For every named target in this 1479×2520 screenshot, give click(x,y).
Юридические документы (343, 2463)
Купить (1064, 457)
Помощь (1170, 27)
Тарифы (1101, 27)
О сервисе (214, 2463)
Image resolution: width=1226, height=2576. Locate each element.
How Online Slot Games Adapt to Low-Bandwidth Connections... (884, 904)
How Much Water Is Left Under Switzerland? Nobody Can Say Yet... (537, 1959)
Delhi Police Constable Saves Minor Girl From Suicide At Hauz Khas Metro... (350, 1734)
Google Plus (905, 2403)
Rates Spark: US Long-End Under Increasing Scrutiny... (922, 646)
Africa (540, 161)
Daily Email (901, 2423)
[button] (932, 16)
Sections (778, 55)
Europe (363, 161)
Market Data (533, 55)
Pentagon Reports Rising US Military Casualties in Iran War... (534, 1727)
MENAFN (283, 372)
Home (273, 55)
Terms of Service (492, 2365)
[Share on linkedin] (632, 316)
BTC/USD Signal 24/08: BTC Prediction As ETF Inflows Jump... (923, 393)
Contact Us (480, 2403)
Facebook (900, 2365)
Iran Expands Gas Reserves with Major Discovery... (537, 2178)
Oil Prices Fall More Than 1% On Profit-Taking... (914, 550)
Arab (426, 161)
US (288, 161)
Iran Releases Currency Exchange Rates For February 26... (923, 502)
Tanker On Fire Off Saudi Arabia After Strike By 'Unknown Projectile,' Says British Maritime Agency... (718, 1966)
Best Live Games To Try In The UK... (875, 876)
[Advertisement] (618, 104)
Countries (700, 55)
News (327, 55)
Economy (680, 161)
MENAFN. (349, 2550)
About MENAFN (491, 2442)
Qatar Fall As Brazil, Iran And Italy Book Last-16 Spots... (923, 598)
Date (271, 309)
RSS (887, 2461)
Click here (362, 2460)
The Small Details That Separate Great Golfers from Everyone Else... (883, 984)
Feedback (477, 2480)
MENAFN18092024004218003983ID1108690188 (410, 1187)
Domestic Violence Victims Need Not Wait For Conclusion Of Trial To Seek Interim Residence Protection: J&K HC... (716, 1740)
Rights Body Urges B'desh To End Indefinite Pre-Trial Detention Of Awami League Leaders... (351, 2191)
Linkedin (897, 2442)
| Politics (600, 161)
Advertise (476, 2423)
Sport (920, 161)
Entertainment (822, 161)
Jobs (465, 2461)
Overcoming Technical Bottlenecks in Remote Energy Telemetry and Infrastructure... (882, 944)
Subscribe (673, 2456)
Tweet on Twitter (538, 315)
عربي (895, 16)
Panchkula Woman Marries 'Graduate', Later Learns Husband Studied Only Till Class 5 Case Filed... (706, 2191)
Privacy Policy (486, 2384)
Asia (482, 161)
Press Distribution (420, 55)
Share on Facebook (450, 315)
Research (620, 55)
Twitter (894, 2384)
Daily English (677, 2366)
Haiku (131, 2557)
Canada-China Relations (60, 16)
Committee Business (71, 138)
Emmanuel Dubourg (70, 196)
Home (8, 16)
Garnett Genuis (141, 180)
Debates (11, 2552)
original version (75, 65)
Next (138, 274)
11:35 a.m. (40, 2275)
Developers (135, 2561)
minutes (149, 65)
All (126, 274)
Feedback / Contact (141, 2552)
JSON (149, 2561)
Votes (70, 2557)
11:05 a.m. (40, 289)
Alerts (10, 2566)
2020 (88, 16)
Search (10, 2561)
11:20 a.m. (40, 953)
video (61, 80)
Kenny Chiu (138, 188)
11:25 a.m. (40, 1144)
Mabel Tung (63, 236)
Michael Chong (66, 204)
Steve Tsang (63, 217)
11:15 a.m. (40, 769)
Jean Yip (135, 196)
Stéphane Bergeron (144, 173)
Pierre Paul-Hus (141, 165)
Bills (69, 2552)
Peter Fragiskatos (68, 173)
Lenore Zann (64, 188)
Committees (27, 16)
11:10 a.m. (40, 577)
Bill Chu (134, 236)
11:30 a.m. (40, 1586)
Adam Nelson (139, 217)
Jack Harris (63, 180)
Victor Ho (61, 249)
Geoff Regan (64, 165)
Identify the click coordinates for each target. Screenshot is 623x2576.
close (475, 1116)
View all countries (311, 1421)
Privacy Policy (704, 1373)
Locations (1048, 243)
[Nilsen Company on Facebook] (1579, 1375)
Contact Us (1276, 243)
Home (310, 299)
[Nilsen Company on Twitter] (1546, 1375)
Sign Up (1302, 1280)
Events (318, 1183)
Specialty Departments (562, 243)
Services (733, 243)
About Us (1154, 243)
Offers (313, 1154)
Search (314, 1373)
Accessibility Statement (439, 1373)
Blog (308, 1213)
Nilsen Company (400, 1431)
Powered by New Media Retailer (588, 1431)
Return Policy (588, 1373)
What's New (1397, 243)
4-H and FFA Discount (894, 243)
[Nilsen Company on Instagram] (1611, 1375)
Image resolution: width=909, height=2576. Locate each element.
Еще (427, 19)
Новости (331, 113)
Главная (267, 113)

= = =

▸ EXERCISE DIRECTIONS
In the entries, find the line containing "Bill Chu (134, 236)" and output it and all remaining lines exactly.

▸ TASK RESPONSE
Bill Chu (134, 236)
11:30 a.m. (40, 1586)
Adam Nelson (139, 217)
Jack Harris (63, 180)
Victor Ho (61, 249)
Geoff Regan (64, 165)
Identify the click coordinates for each target. Screenshot is 623x2576.
close (475, 1116)
View all countries (311, 1421)
Privacy Policy (704, 1373)
Locations (1048, 243)
[Nilsen Company on Facebook] (1579, 1375)
Contact Us (1276, 243)
Home (310, 299)
[Nilsen Company on Twitter] (1546, 1375)
Sign Up (1302, 1280)
Events (318, 1183)
Specialty Departments (562, 243)
Services (733, 243)
About Us (1154, 243)
Offers (313, 1154)
Search (314, 1373)
Accessibility Statement (439, 1373)
Blog (308, 1213)
Nilsen Company (400, 1431)
Powered by New Media Retailer (588, 1431)
Return Policy (588, 1373)
What's New (1397, 243)
4-H and FFA Discount (894, 243)
[Nilsen Company on Instagram] (1611, 1375)
Image resolution: width=909, height=2576. Locate each element.
Еще (427, 19)
Новости (331, 113)
Главная (267, 113)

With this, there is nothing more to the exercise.